Royalty, Parliament and The City of London

London has always had connections with the Transatlantic Slave Trade. From its very beginnings, throughout its expansion and until its abolition, the fortunes and fates of the merchants and people of London have been bound up with the trade in human beings. Almost every aspect of this city's life - it's banks, insurance companies, listed buildings, schools, museums, libraries, universities and most obviously its population - are in some way a result of the capital's involvement with the traffic in slaves from Africa to the Americas and the Caribbean.

The earliest records of African slaves in this country are from the 16th century. The first recorded slaving voyage to west Africa was made in 1562 by Devon born Captain John Hawkins who captured 300 people from what is now Sierra Leone, to be sold as slaves in the Caribbean. The profit he made from that voyage allowed him to get backing and approval for further slave trading ventures from Queen Elizabeth I. In fact, Hawkins was knighted shortly after his second successful African venture and his coat of arms below depicted the head of an African woman with a chain around her neck.
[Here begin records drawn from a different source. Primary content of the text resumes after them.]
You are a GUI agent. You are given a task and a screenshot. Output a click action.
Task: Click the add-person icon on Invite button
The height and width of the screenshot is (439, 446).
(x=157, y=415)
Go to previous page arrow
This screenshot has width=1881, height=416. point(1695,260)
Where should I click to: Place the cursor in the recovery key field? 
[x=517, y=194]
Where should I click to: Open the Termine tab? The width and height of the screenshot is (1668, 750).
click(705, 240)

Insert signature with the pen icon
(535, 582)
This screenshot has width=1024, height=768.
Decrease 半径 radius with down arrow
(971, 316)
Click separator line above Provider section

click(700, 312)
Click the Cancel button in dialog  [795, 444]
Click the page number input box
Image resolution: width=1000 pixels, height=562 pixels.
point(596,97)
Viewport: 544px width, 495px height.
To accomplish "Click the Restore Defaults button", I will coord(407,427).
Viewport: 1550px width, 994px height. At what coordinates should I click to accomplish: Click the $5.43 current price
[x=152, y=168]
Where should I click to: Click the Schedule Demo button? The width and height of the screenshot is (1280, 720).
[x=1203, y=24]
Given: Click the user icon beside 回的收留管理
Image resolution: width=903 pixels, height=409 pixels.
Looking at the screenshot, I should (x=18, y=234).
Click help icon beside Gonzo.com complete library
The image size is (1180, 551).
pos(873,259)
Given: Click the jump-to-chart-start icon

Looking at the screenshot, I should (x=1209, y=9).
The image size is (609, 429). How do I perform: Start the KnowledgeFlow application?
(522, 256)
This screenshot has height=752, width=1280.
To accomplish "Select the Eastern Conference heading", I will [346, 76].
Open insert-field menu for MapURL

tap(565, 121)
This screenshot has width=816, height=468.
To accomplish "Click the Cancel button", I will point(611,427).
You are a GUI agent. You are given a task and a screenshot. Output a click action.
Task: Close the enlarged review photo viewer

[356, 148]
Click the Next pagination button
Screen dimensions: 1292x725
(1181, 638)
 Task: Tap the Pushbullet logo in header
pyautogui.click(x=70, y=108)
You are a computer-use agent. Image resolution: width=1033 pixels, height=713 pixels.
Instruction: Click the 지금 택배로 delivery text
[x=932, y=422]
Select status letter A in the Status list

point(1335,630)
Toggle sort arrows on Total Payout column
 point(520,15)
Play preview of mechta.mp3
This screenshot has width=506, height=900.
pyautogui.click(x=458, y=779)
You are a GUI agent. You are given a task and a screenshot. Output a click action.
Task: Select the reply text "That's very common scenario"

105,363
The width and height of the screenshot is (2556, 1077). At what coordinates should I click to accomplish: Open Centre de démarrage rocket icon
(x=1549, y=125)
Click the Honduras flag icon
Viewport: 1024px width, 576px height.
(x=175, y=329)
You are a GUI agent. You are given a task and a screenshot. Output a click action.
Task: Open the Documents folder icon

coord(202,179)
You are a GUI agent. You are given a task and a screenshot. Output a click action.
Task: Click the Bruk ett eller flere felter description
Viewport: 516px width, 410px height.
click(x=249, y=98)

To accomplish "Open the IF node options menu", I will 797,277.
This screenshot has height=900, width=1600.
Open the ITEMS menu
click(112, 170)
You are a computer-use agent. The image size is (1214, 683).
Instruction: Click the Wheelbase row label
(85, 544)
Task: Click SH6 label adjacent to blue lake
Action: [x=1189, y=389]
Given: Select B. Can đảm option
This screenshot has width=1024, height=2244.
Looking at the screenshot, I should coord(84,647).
Captain John Hawkins crest

The financial involvement of the Royal family and the country's aristocracy were central to the growth of Britain's slave trade and the slaving company known as the Royal Adventurers into Africa (1660) counted King Charles II as a backer. A later corporation - the Royal African Company - founded in 1672, made London the only English city that would benefit from the slave trade until 1698. The Royal African Company set up and administered trading posts on the west African coast, and was responsible for seizing any English ships - other than its own - which were involved in slaving ventures. This stranglehold of the slave traders and plantation owners over the City of London was very powerful. 15 Lord Mayors of London, 25 sheriffs and 38 aldermen of the City of London were shareholders in the Royal Africa Company between 1660-1690. The 'Guinea' coin (pictured below) was first issued in 1663, and took its name from the part of the African coast where most of Britain's gold supply originated. The African Company logo of an elephant with a castle on its back is visible under the bust of King Charles II. 'Elephant and Castle' - a very popular name for British pubs and a stop on the London undergournd - has its origins in this slave gold.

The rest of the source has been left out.